Exercise input
+ + + +

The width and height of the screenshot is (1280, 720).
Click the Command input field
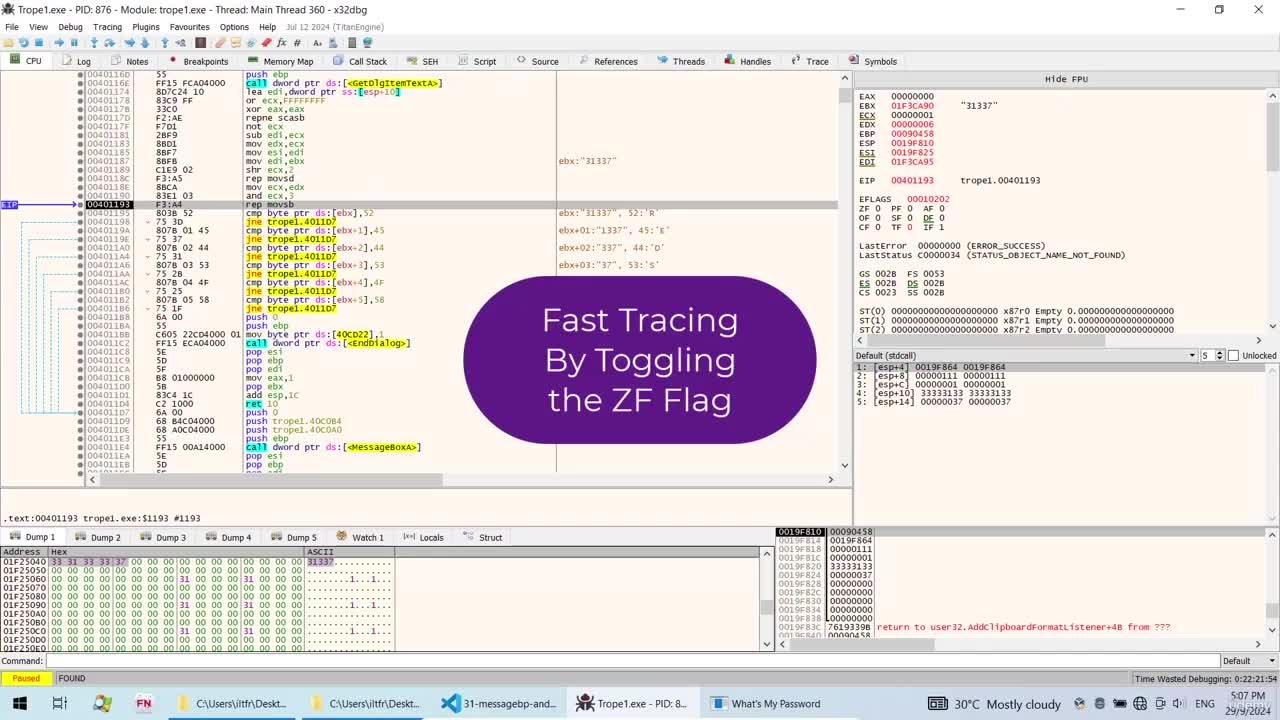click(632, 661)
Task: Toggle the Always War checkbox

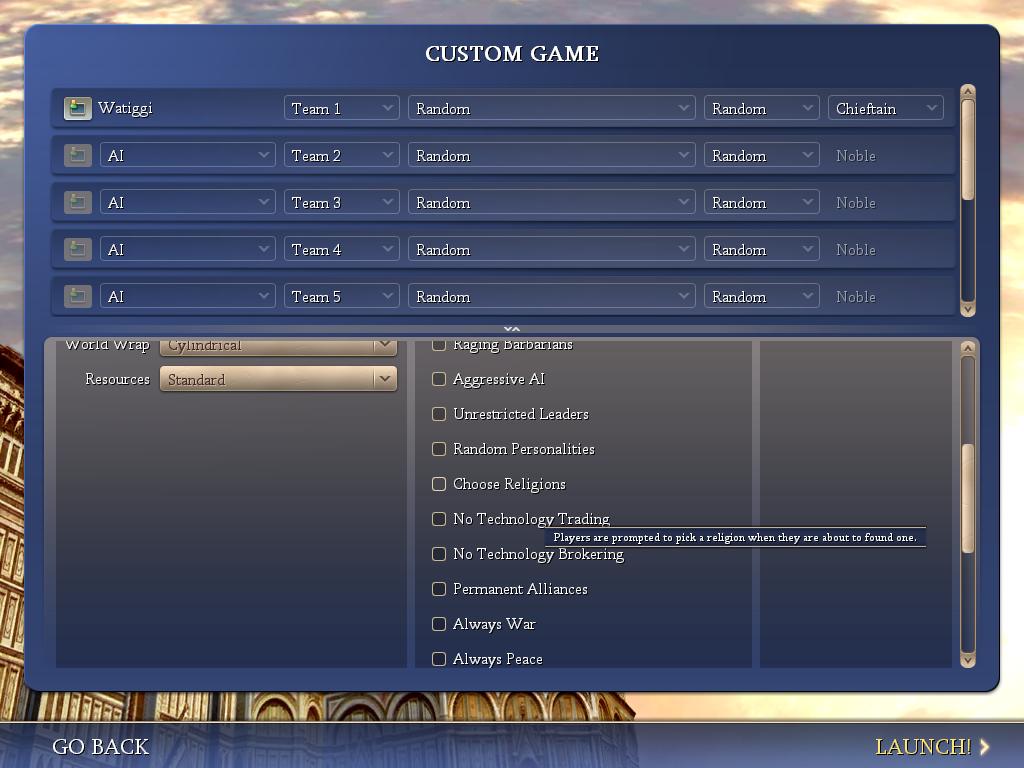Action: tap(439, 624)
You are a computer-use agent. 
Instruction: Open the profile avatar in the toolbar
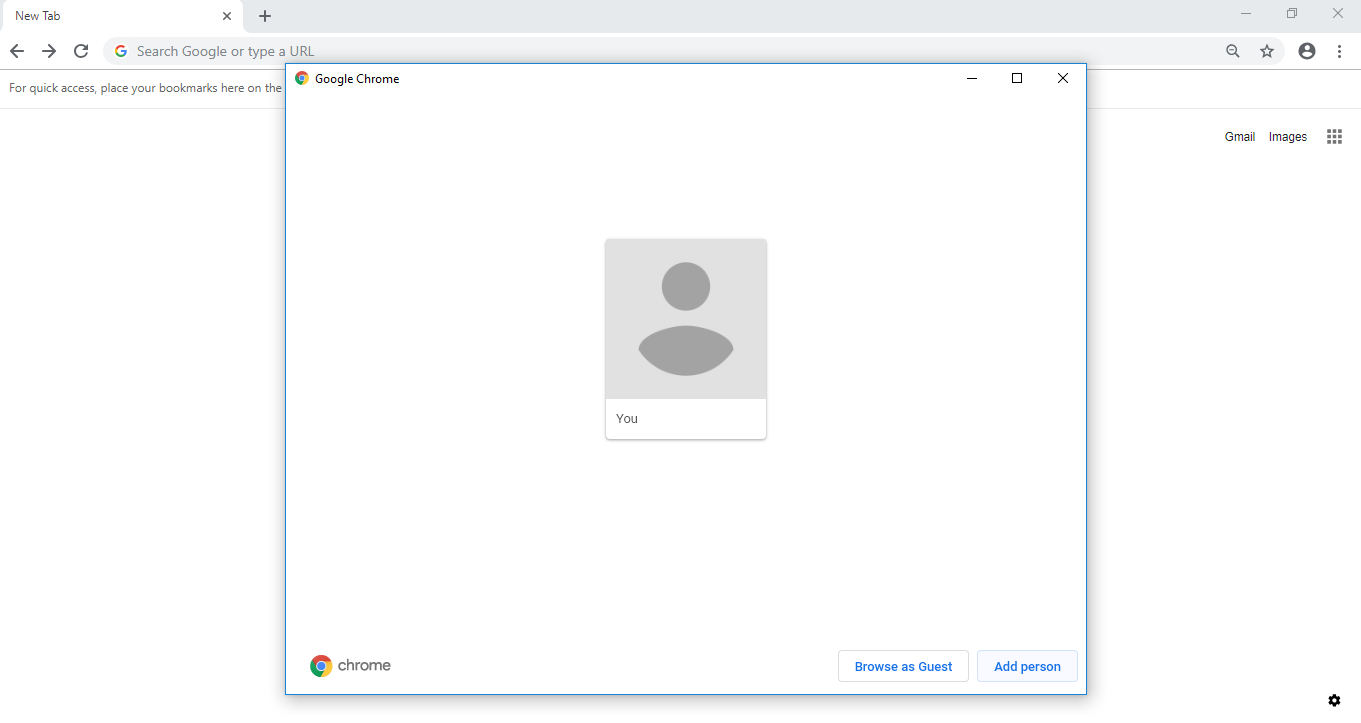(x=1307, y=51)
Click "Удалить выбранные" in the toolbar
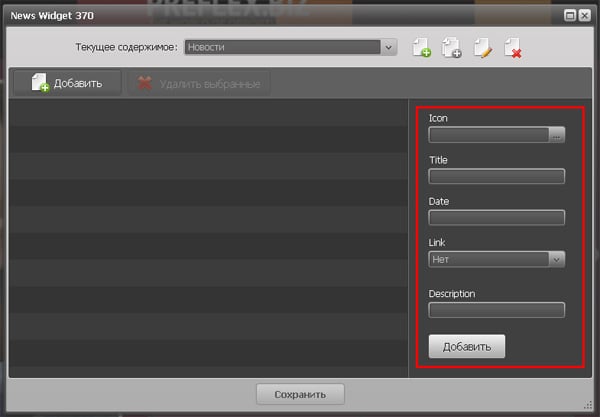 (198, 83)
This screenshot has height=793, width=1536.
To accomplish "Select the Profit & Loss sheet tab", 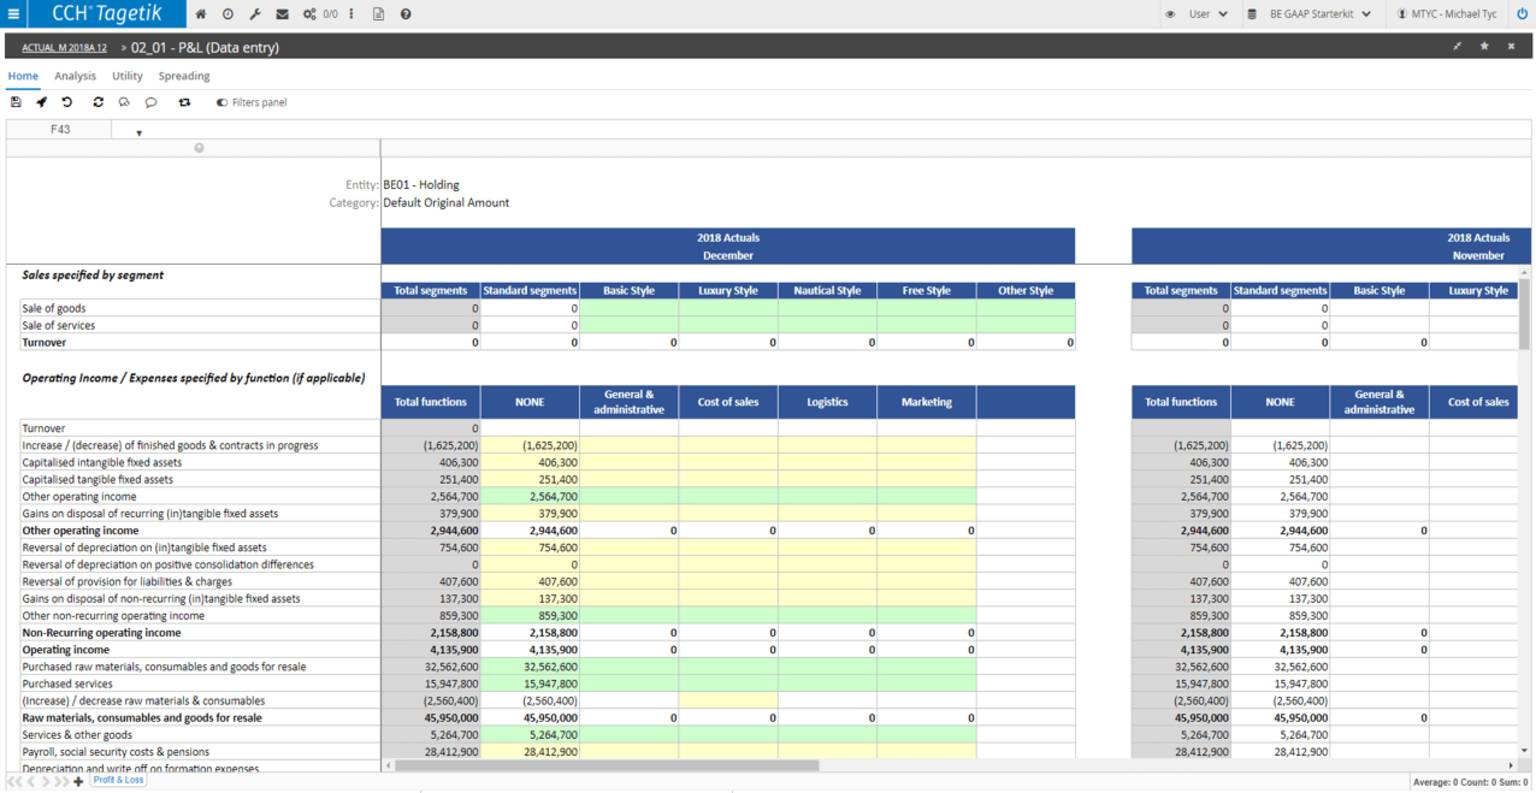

+ + + +

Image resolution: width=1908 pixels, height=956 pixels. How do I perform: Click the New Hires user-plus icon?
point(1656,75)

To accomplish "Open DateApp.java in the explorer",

+ + + +

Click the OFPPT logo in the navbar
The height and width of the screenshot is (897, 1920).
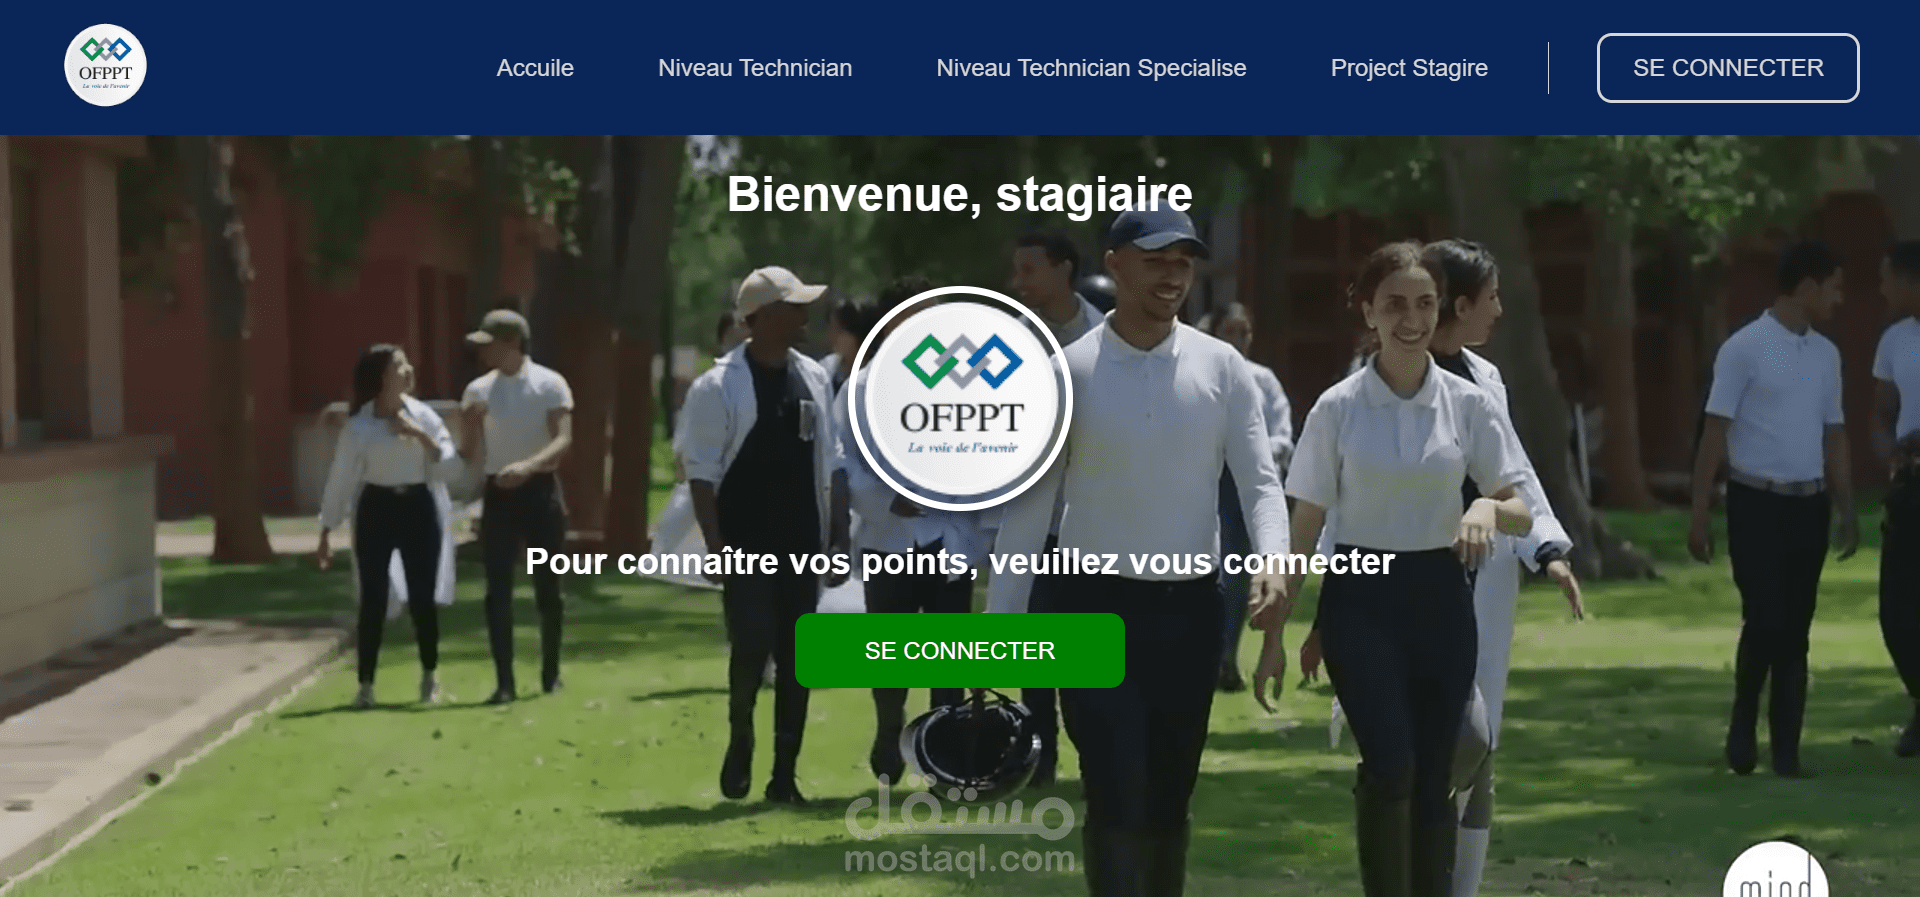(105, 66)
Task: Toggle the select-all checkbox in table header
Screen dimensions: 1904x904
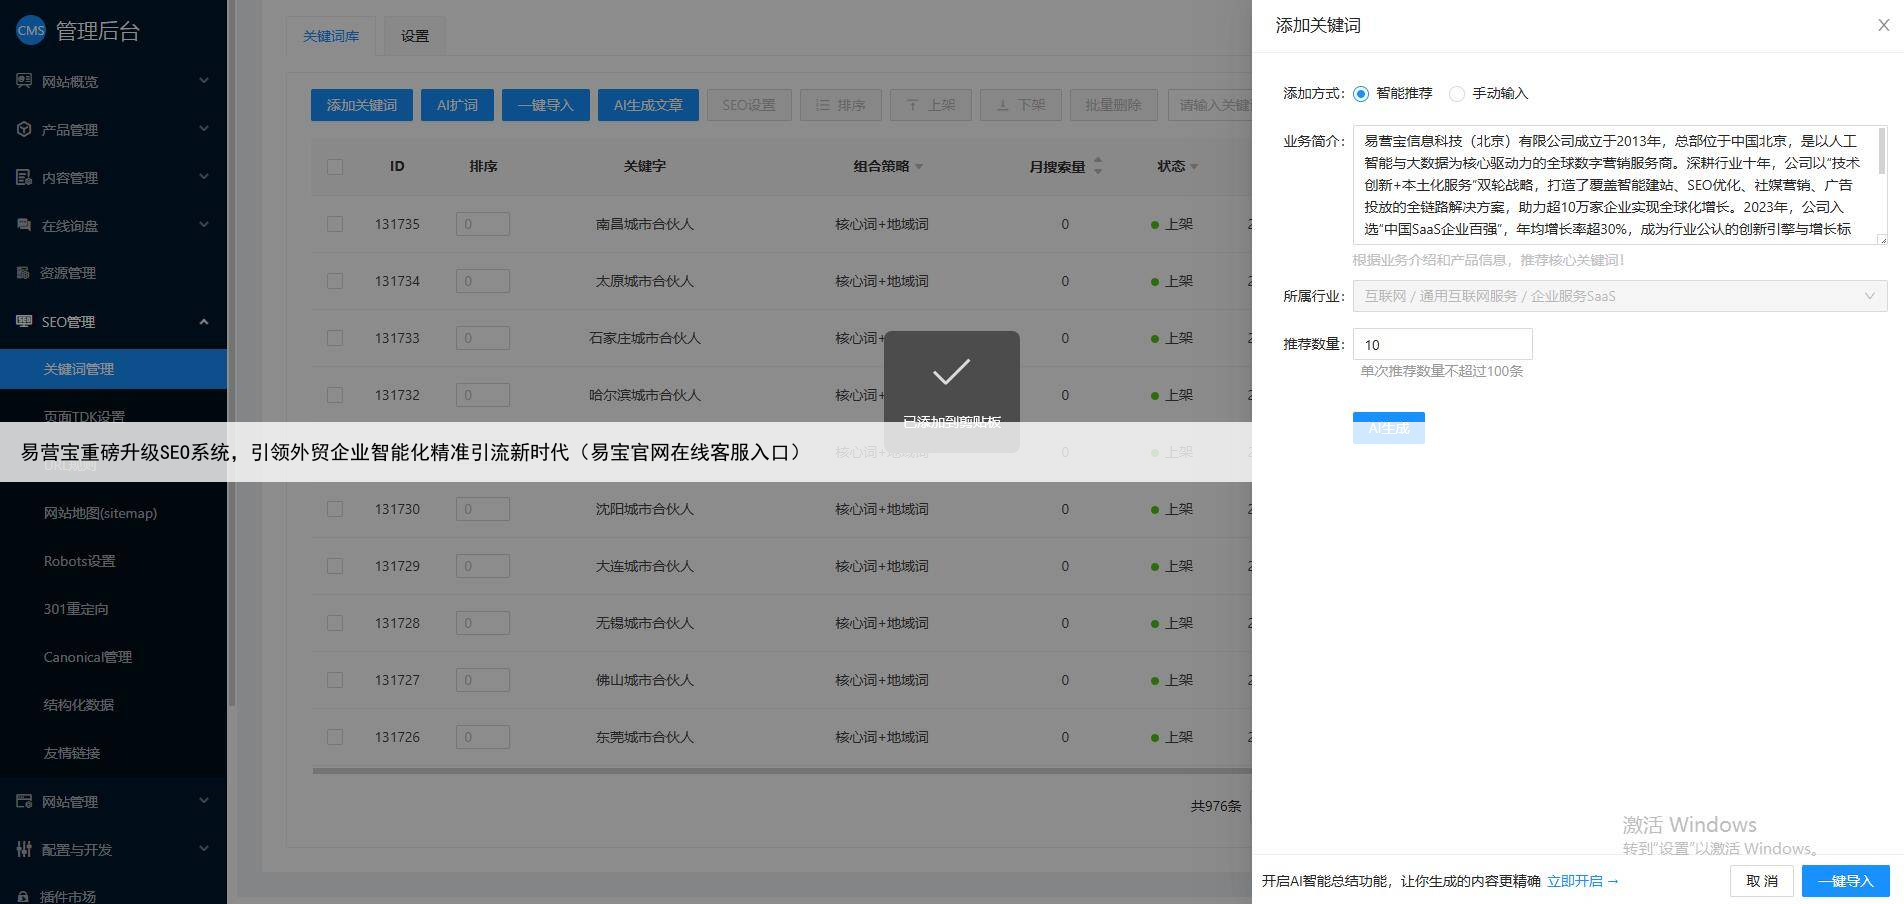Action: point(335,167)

+ + + +

To do
Please output, exactly as written, the lines above from the one holding "The width and" through the one holding "This screenshot has height=793, width=1536.", both included, with the pictures omitted.

Answer to this task
The width and height of the screenshot is (1280, 720).
Click the Command input field
click(632, 661)
Task: Toggle the Always War checkbox

Action: tap(439, 624)
You are a computer-use agent. 
Instruction: Open the profile avatar in the toolbar
(x=1307, y=51)
Click "Удалить выбранные" in the toolbar
 (198, 83)
This screenshot has height=793, width=1536.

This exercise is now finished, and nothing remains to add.